Pip Deveson
Pip Deveson is a Research and Media Project Officer with the Digital Humanities Hub at The Australian National University Research School of Humanities. Over recent years, she has worked on a number of multi-media and film projects, most notably, the multi-media biography (on CD-ROM) of the renowned Yolngu artist, Narritjin Maymuru. She is currently working on two Australian Research Council funded projects: Contexts of Collection – a dialogic approach to understanding the making of the material record of Yolngu cultures; and Pintupi Dialogues – reconstructing memories of art, land and community through the visual record. Her involvement with both of these projects builds upon her work, over many years, with filmmaker Ian Dunlop.
Deveson began working with Dunlop after completing an anthropology degree at ANU. From 1981 to 1984 her role was that of research assistant on the Yirrkala Film Project, focussing on the effects of the NABALCO bauxite mine on the Yolngu Aboriginal community of northeast Arnhem Land. Following the birth of her three children, she returned to work with Dunlop in 1994, as editor/writer for the Yirrkala Video Project – an extension of the film project, funded by Australian Institute of Aboriginal and Torres Strait Islander Studies and Film Australia.

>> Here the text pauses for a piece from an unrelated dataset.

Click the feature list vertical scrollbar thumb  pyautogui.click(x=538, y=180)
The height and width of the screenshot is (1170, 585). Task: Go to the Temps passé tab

In 1996, Deveson and Dunlop shared the Royal Anthropological Institute Film Prize for the film Conversations with Dundiwuy Wanambi. In 2007, she was awarded the National Archives Frederick Watson Fellowship to undertake further research on the Yirrkala Film collection. During that time she also worked on several educational websites featuring Yolngu cultural material: Ceremony – the Djungguwan of northeast Arnhem Land; and Living Knowledge – Indigenous knowledge in science education.